Consolidated older post - originally posted in Sep, 2010
I've been meaning to write a workflow engine/language for sometime and recently, some scala DSL discussions gave me the motive. I know there's tons of workflow products but none complete and to my liking.
I started in May, worked on it a few hours here and there, for a few weeks and then didn't find the time to complete, so this is still work-in-progress, a snail-pace kind of progress. Since the basic ideas are in place, I figured it's worth advertising, maybe attract some converts and start a religion!
The project is over at http://github.com/razie/gremlins
This is not really meant to be a full-blown BPEL or BPMN environment, but a tiny, extensible but sweet and easily embedable workflow framework, that one can use to automate things inside the house, study the behavior of certain grains of sand or write more readable and interactive complex algorithms.
There's more details in the vision page http://github.com/razie/gremlins/blob/master/Gremlins.markdown, but these are the basic principles behind this project:
Since these are all plain graphs, certain graph transformations should be able to turn a state machine into a workflow or a PI into a BPEL or whatever you want into something you'd like...

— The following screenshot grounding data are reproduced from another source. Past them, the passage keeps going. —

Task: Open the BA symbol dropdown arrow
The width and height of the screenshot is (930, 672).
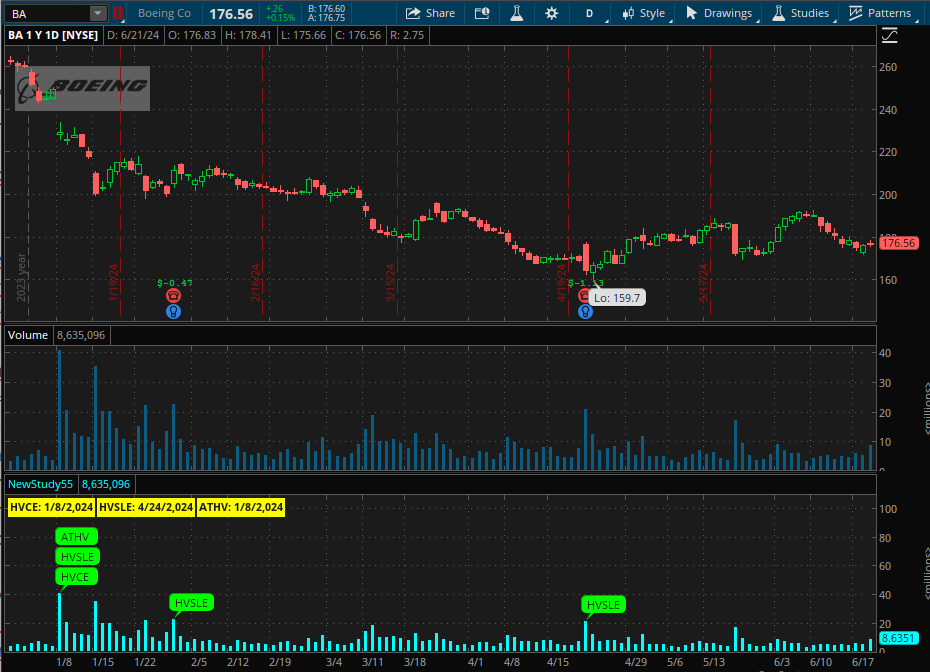Action: (98, 13)
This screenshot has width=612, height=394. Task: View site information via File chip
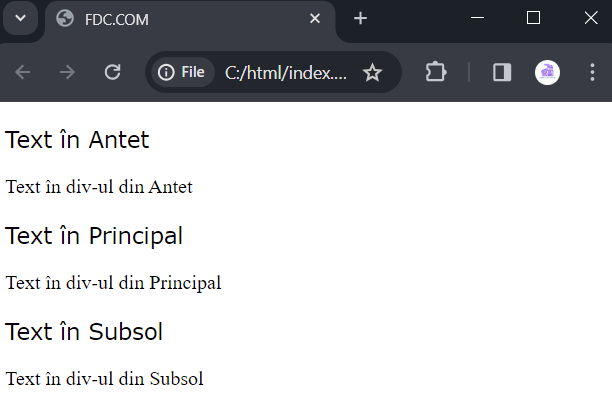click(182, 72)
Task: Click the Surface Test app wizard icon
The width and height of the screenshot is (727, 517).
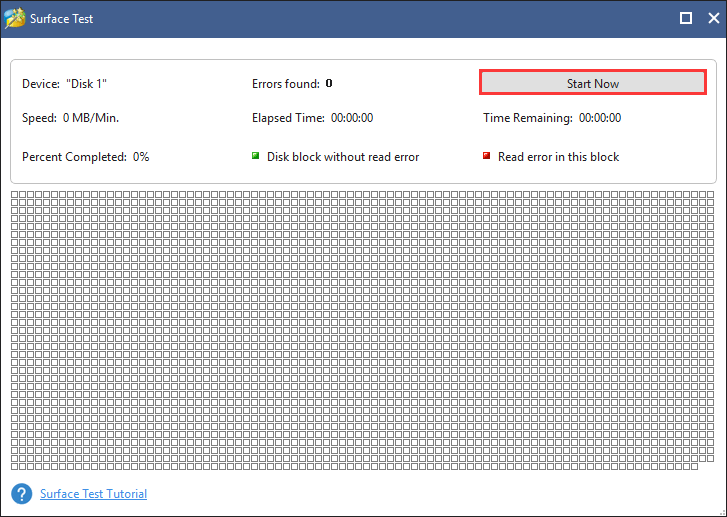Action: tap(14, 19)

So far, 1-4 are prototyped and 5-8 are "in progress": a basic concurrent engine and DSL are in place... I didn't get to the distributed part yet.
The magic of a scala DSL makes this simple CSP style workflow possible:
v(c) (c ? P | c ! Q)
Doesn't look like scala code? Well... it is and it's proof of why scala is scalable! Of course, this comes with one of those "don't do this at home" annotations.
More complex examples include a scala version:
import razie.wfs._
val workflow = wfs strict seq {
par {
seq {
println ("he he - definition time")
later { _ + "runtime-a" }
}
later { _ + "runtime-b" }
}
sort[String] (_ < _)
matchLater { case x : List[String] => x mkString "," }
}
or a text version:
def wpar6 = """
par {
seq {
inc
log($0)
}
seq {
inc
log($0)
}
}"""
If you'd like to stay up-to-date, follow me on http://twitter.com/coolscala - among boring tweets of mine or interesting re-tweets of others, you may find some updates on my projects.
Enjoy!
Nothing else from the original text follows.